[START OF Task material]

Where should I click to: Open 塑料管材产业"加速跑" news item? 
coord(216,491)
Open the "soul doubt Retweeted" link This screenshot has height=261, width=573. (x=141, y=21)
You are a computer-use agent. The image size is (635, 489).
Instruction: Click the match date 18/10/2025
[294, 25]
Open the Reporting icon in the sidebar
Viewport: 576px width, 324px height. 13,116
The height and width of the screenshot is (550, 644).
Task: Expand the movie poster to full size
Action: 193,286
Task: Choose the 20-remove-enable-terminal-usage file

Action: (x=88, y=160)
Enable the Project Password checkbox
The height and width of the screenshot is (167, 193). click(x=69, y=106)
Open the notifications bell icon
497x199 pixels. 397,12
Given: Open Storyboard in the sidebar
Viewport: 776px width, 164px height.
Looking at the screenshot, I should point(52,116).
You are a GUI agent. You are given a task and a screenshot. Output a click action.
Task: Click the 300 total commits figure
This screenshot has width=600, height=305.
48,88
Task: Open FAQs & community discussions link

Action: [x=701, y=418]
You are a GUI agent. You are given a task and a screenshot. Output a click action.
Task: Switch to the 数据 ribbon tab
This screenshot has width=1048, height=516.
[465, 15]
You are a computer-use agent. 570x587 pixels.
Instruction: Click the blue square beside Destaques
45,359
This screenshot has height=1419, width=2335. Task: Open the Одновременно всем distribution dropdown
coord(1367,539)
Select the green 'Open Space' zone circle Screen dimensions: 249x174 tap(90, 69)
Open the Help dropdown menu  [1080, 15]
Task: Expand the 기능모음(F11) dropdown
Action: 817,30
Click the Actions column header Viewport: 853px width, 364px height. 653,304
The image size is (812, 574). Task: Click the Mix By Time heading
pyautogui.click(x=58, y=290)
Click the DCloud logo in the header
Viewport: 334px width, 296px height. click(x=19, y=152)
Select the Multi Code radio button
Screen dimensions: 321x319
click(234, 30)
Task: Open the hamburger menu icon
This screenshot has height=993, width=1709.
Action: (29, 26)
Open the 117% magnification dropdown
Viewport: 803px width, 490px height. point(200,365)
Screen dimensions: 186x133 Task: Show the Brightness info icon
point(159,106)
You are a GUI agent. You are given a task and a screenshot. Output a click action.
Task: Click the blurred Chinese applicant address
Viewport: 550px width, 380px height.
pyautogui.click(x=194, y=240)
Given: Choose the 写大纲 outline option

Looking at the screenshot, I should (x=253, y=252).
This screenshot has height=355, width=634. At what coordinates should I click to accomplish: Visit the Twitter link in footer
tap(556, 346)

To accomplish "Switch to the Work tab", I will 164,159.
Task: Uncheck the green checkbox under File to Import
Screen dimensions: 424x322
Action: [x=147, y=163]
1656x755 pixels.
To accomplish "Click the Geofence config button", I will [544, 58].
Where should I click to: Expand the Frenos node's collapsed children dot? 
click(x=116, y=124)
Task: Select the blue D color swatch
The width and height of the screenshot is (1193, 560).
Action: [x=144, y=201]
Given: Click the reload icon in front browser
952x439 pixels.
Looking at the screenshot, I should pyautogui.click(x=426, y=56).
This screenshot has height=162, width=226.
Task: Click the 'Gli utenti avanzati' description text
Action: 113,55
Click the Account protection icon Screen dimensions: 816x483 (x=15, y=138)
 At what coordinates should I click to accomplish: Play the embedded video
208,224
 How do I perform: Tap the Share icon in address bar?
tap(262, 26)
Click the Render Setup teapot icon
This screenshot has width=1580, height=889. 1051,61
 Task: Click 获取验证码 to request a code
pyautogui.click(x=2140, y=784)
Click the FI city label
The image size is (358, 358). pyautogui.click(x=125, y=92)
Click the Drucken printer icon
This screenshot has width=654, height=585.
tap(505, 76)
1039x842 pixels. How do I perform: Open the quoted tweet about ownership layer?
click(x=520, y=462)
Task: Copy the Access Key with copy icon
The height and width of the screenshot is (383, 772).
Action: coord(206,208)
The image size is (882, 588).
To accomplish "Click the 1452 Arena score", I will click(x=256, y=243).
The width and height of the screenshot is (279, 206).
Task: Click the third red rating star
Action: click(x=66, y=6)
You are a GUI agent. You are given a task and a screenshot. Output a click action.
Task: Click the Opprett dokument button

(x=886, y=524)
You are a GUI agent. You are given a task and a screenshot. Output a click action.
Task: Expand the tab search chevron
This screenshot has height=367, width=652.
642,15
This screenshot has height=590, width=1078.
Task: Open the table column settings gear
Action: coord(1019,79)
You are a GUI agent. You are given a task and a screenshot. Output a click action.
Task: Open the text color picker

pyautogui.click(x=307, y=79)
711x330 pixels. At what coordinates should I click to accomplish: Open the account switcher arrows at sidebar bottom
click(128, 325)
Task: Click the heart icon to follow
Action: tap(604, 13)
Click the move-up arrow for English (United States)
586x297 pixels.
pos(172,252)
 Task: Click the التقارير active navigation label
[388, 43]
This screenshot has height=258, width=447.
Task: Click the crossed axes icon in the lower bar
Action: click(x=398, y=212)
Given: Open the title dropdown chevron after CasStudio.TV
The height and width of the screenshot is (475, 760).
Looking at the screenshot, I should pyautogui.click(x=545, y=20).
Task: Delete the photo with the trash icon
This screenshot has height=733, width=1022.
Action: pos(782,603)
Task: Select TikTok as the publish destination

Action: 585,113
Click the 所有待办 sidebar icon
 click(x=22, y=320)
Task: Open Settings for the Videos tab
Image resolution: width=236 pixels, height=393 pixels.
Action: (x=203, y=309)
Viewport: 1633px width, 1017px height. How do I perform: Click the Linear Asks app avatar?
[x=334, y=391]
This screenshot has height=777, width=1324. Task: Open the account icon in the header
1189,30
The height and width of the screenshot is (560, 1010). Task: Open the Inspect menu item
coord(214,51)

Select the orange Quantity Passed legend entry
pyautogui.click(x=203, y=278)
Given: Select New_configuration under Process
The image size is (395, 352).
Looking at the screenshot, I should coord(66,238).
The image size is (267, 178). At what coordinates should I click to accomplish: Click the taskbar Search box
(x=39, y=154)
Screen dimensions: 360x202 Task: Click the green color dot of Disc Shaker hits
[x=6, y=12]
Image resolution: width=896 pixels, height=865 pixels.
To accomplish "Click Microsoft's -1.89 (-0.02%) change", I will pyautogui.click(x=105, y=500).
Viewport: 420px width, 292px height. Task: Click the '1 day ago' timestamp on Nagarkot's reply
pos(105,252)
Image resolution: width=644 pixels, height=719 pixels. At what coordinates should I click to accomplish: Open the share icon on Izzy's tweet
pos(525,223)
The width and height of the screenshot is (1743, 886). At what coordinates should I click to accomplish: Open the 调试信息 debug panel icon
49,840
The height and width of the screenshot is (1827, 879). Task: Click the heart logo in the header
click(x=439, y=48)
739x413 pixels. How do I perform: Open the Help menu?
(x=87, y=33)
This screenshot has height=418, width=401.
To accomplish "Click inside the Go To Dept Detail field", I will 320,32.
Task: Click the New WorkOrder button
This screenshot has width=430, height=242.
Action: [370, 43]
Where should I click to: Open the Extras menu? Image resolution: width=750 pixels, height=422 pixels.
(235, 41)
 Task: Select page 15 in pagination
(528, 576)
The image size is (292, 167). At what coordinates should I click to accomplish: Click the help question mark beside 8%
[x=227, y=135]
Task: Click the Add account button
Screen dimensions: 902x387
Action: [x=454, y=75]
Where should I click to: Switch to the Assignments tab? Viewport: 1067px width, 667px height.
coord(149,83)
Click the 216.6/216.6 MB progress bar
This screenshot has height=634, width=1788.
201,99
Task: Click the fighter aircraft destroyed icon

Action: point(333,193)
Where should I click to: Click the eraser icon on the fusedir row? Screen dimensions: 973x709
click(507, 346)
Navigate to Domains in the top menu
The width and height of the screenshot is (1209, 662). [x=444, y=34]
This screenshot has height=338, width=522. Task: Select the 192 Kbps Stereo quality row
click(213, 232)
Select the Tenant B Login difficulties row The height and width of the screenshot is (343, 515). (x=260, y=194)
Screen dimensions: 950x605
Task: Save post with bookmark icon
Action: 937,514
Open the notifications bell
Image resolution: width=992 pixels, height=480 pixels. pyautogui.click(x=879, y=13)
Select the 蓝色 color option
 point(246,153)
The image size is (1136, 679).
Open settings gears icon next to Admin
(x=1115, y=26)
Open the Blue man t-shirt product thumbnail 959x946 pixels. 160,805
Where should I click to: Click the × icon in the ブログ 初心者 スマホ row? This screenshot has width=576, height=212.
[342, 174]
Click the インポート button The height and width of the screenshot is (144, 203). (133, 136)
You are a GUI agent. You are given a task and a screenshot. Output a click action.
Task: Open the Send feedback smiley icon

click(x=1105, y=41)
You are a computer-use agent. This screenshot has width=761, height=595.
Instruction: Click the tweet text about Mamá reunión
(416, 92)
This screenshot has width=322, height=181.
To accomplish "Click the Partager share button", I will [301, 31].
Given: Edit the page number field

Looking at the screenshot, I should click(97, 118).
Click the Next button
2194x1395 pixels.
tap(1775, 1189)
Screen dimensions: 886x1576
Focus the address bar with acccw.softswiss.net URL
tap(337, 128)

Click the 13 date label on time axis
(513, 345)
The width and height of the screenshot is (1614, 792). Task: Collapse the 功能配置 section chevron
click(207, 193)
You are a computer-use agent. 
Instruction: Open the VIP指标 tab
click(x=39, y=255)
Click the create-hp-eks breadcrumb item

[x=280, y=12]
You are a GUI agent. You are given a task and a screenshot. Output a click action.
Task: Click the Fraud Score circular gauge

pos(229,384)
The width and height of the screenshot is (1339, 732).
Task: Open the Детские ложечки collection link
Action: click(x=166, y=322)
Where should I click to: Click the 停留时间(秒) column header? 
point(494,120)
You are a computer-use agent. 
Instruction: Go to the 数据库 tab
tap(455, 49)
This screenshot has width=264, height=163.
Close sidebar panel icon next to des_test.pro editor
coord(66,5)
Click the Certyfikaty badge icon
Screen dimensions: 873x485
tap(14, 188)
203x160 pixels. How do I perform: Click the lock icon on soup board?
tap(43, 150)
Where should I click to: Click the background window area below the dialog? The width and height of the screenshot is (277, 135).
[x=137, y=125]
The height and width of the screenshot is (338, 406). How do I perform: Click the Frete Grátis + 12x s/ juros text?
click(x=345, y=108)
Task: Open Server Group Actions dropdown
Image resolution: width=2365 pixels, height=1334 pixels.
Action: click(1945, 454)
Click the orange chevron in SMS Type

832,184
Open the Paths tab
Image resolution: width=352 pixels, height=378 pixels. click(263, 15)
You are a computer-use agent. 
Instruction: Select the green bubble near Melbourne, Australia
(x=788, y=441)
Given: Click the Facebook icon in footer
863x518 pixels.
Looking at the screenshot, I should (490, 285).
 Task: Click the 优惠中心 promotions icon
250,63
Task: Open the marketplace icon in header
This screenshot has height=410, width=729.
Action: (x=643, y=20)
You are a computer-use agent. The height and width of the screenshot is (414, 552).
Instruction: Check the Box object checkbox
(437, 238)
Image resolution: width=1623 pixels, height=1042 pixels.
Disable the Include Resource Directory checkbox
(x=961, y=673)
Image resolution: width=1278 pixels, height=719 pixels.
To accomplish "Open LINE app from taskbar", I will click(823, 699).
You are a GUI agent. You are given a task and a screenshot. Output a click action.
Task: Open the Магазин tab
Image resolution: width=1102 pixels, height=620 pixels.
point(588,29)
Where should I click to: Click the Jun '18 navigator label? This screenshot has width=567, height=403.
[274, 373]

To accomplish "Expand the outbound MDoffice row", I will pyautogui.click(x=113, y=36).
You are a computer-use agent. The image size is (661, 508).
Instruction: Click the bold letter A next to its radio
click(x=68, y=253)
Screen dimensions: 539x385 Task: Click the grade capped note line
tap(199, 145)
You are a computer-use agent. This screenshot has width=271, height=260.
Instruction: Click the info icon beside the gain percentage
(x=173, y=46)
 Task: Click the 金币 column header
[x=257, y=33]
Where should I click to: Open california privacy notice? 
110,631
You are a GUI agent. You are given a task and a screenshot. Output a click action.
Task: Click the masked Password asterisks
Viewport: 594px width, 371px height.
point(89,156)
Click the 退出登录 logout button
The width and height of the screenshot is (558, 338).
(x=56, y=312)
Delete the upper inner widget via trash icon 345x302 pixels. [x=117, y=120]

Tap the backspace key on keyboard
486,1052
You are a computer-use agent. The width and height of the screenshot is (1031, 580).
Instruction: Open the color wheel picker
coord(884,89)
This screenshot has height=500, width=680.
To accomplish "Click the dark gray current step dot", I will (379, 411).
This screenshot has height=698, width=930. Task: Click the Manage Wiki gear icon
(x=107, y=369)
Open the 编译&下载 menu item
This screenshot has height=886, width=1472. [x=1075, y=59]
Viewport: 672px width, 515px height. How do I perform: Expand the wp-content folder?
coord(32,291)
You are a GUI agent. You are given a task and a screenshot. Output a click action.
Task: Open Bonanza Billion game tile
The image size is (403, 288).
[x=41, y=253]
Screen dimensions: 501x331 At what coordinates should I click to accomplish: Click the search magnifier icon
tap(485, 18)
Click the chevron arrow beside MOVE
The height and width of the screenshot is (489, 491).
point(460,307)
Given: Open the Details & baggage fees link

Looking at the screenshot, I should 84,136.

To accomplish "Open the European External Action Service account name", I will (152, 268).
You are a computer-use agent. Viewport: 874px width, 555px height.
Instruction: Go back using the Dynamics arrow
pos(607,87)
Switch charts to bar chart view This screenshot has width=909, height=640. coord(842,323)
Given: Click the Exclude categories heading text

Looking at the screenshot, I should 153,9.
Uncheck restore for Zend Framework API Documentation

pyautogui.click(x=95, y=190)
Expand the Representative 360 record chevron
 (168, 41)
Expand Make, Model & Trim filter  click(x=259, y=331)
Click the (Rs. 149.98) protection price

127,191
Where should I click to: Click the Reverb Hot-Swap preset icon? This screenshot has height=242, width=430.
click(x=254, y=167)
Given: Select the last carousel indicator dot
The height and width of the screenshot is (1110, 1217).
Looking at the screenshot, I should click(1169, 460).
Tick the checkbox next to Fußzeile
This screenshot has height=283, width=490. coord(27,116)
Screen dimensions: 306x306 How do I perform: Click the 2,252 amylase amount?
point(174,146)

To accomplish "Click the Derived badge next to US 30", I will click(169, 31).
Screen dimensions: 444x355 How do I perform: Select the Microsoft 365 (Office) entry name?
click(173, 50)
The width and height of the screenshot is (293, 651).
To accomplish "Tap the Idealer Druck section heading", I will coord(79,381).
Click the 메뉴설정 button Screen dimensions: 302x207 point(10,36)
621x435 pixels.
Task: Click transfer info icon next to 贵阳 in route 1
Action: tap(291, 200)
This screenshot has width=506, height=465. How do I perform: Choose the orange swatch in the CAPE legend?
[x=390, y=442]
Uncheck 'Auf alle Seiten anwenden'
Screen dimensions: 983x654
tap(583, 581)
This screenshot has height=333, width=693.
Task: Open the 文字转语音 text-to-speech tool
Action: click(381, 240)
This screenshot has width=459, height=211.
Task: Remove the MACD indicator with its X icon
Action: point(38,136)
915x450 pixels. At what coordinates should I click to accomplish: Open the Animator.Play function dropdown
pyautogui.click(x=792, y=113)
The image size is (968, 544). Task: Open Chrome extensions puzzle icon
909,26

[END OF Task material]

Directions for this task: Give back only the part of the records that opens with the line containing "Click the 216.6/216.6 MB progress bar" and closes with the line containing "Action: point(333,193)", with "fighter aircraft" swapped for "enemy aircraft" and nothing else altered.

Solution for this task:
Click the 216.6/216.6 MB progress bar
This screenshot has height=634, width=1788.
201,99
Task: Click the enemy aircraft destroyed icon

Action: point(333,193)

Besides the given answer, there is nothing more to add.